People with autism are often portrayed in popular media as experiencing difficulty processing highly stimulating or overly loud environments. While this is certainly true for many, there can be a wide diversity in the ways people comprehend the information they perceive from all senses. New research from Thomas Jefferson University, in collaboration with Einstein Medical Center, shows that adding assessments focused on sensory integration into the regular autism assessment process can yield new information for patients and their care teams to help guide therapeutic activities.
“Current criteria and diagnostic tests for autism often consider ”reactivity,” or feeling overstimulated or overwhelmed by loud or bustling environments,” says senior author and occupational therapist, Roseann Schaaf, PhD, director of the Jefferson Autism Center of Excellence. “It’s great that sensory features are now part of the criteria, but overstimulation or reactivity, as we call it, is just one aspect of the broader category of sensory integration functions. The results of our study show that we can fine-tune sensory assessment to guide therapy that can help people with autism process and understand their surroundings better. That translates to helping them gain abilities they had struggled with before.”
The research was published in the Journal of Autism and Developmental Disorders.
As part of their study, Dr.
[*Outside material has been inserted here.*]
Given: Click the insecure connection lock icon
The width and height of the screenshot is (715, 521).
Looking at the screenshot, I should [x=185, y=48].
Schaaf, adjunct associate professor Dr. Zoe Mailloux, and colleagues examined a group of 93 children between the ages of 5-9 years with a confirmed autism diagnosis. The researchers assessed this group of children using standardized assessments for sensory integration developed by Dr. A. Jean Ayres. Rather than relying only on caregiver reports, trained occupational therapists tested a child’s capacity to perceive and process various aspects of sensory experiences, including sight, sound, touch, position, balance, and the ability to integrate these perceptions into motor tasks. This study revealed that the participants had deficits in multiple and varied categories of sensory integration that often are not recognized. Some had difficulties with perception of touch or balance and others, various aspects of motor planning or motor skills. Some had challenges in multiple areas.
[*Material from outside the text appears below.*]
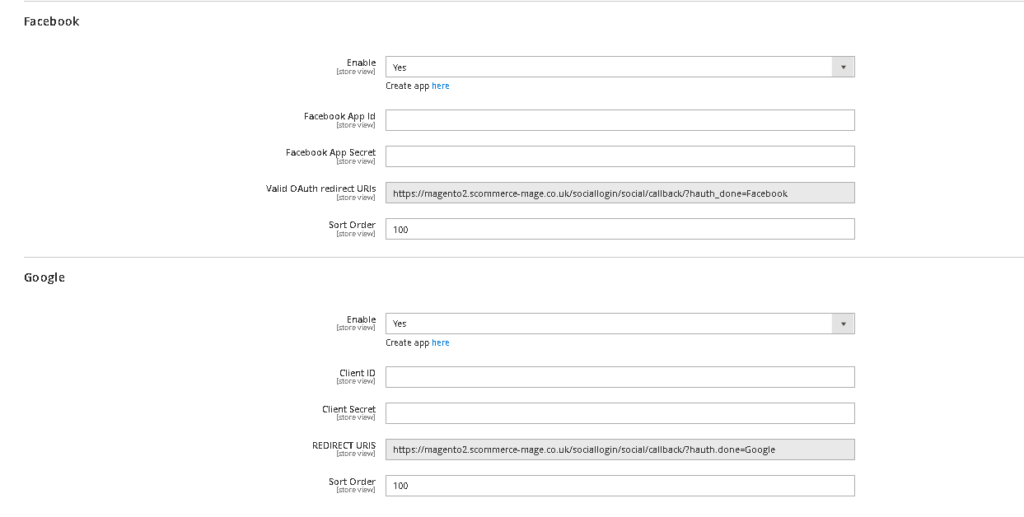
Task: Open the Google Enable dropdown arrow
Action: pyautogui.click(x=843, y=324)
The researchers also showed that these assessment findings had little overlap with current autism diagnostic tests. “This suggests to us that the Ayres Sensory Integration® assessments are providing new information. They offer therapists unexplored areas to consider for improving a child’s ability to function and achieve their goals,” says Dr. Schaaf.
Sensory issues can take many forms, and understanding where these challenges lie can help therapists tailor effective treatment plans to overcome them. As an example, Dr. Mailloux recalled a patient she had worked with years ago. “This young girl did not demonstrate discomfort or heightened reactivity to loud classrooms and did not over-react to touch, but she couldn’t button her clothes, tie her shoes or hold a pencil to write,” says Dr. Mailloux. “Clearly, reactivity was not an issue for her. When we tested her using the Ayres Sensory Integration tests, we found that she had substantial deficits in her perception of touch. To her, very different objects such as a cotton ball and a metal car felt the same to her. Knowing that, we could work with her to improve tactile discrimination so she could perceive and recognize these differences and use her touch system to guide her actions.”
“The theory behind this,” explains Dr. Schaaf, “is neuroplasticity or our brain’s ability to change in response to experience. When children explore the world around them, putting things in their mouths, crawling, walking, they’re creating maps in their brains of their surroundings and their bodies. As they grow, these maps become more detailed and specified. Occupational therapy using Ayres Sensory Integration® helps fill the gaps in that brain map for children who aren’t able to process what their fingers, eyes, ears, etc. are telling them.”
“This study helps to justify the use of Ayres Sensory Integration as a tool for children with autism,” says Dr. Schaaf. “And now we have a new set of tests, the Evaluation in Ayres Sensory Integration© ( EASI), with international norms and developed for a wider age range (3 – 12 years) that we hope will provide better access to comprehensive assessment for children worldwide.”